A faithful, picture-free copy of the listing below is required.
▶
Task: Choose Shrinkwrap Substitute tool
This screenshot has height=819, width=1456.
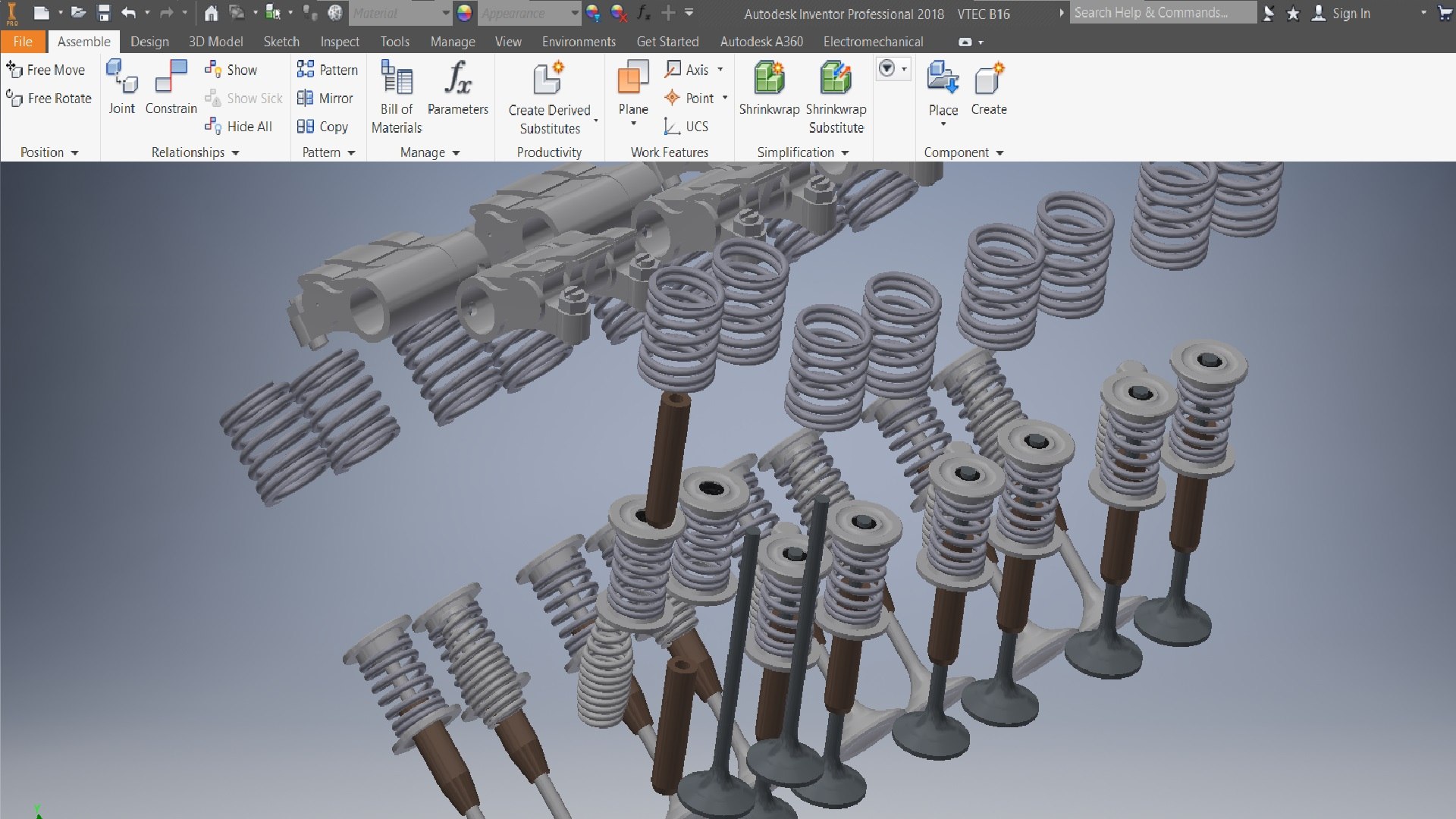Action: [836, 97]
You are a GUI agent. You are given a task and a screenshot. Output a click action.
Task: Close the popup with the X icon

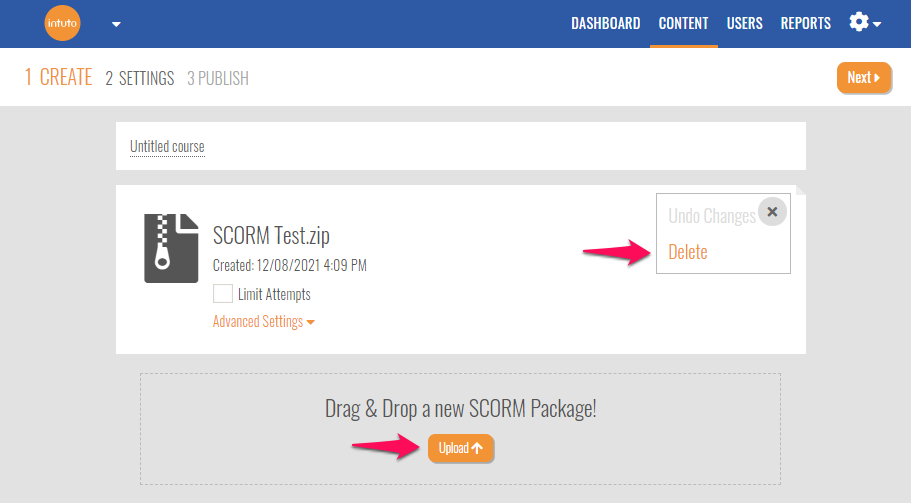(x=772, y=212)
◀
» Solution for this task
Task: Choose Shrinkwrap Substitute tool
This screenshot has height=819, width=1456.
Action: [836, 97]
You are a GUI agent. You are given a task and a screenshot. Output a click action.
Task: Close the popup with the X icon

(x=772, y=212)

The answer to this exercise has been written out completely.